• **Written request 1**
In the review excerpt on the weakness of the historical argument, in what year did Admiral Zheng's fleet cross the Indian Ocean?
• **Written request 2**
Using the review excerpt on the weakness of the historical argument, decide whether each statement agrees with it: (a) Columbus reached the Americas with three little boats; (b) Zheng tried to exploit his discoveries; (c) the reviewer says Lent grossly over-states his argument. Give yes or no for each, with the deciding words quoted.
• **Written request 3**
Resume the review excerpt on the weakness of the historical argument, picking up after its last sentence.

• **Excerpted text**
------

The weakness of the historical argument

However, the bulk of this book is not linguistic but historical. The majority of its chapters offer a ‘big history’ approach reminiscent of a rather less linear and more systemic version of Yuval Noah Harari‘s ‘Sapiens’. Lent wants to show that the lines of general development, and even some of the key events, in the histories of East and West can be attributed to the shaping effects of the dominant metaphors in these different cultures. For example, he compares the massive fleet of Admiral Zheng of China, which traversed the Indian Ocean in 1405, with the paltry three little boats with which Christopher Columbus ‘discovered’ the Americas in 1492. Zheng facilitated the setting up of embassies for international contact, but made no attempt to exploit his discoveries, whereas Columbus’s second thought, after wondering at the innocence of the Caribbean natives, was how he could exploit them for profit. Lent argues that this illustrates a fundamentally different approach to power:

As a result of the dualistic split in European cognition, the collective European mind-set was more predisposed to use knowledge as a means to gain power over the environment, including both the natural world and other human societies. In contrast, the collective Chinese mind-set was predisposed to use knowledge as a means of maintaining stability. The foundational frames of European thought that we’ve been exploring – their religious absolutism, their sense of dominion over the natural world, and their mission to conquer nature – underlaid and shaped the European attitude towards their voyages of discovery. (p.301)

This may at first sight seem a very tempting way to explain the contrast, except that only two pages before this Lent has just been discussing a strong counter-example. The Chinese, he says, used an estimated five million conscripted peasants to build the Grand Canal in Chinahalf of whom died. Millions more also died in building the Great Wall of China. What is this but an illustration of a Chinese mind-set in which knowledge is used to gain power over both other humans and the environment? The argument, then, turns out to be a weak one. Though, to be fair to Lent, he does not grossly over-state it, that does not prevent it being weak, and raising considerable doubts even about the rekatively modest claims he makes. The “dualistic split in European cognition” is held responsible only for a greater emphasis on the exploitation of power, or perhaps a greater probability of it occurring than in other cultures.  On this weak argument, a great deal of the book’s argument hangs.

------

Data extracted from a collection
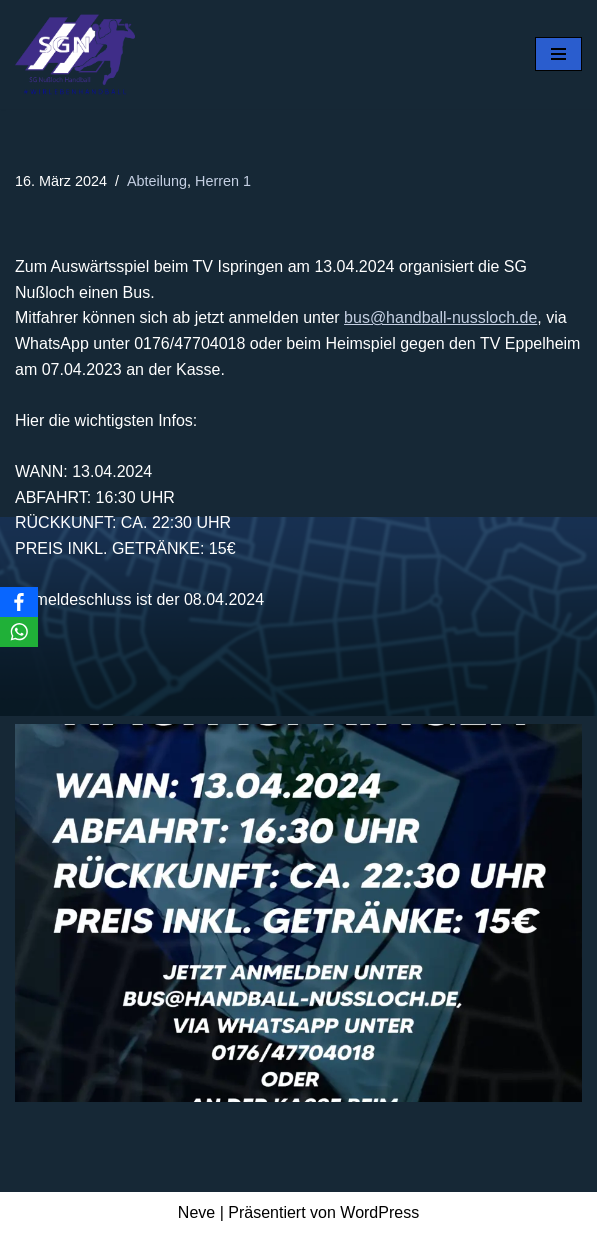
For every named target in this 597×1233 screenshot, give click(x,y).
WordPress (379, 1212)
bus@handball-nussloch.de (440, 317)
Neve (196, 1212)
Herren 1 (223, 181)
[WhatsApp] (19, 632)
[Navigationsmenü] (558, 54)
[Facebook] (19, 602)
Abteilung (157, 181)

------

• **Expected output 1**
1405

• **Expected output 2**
(a) Yes: "the paltry three little boats with which Christopher Columbus ‘discovered’ the Americas in 1492"
(b) No: "made no attempt to exploit his discoveries"
(c) No: "he does not grossly over-state it"

• **Expected output 3**
The key weakness: meaning and belief conflated

However, it is not just the weakness of that argument that creates the central weakness of this book as a whole, but more than anything else a lack of clarity about what exactly is being claimed and what the grounds of it are. There is a correlation being pointed out between dominant cultural metaphors on the one hand, and historical attitudes and actions that produce conflict and unsustainable exploitation on the other. However, most of the evidence considered in the historical chapters is not about metaphors that provide a basis of meaning at all, but is about the beliefs and values held in different cultural contexts. The possibility of any distinction between metaphorical bases of meaning and beliefs (whether explicit or implicit) is simply never discussed – rather the distinction between meaning and belief is constantly blurred by the use of terms like “cognitive structures” or “frames of thought”. It is thus extremely unclear whether the correlation is meant to be one between specific types of meaning and conflict, or between specific beliefs and conflict.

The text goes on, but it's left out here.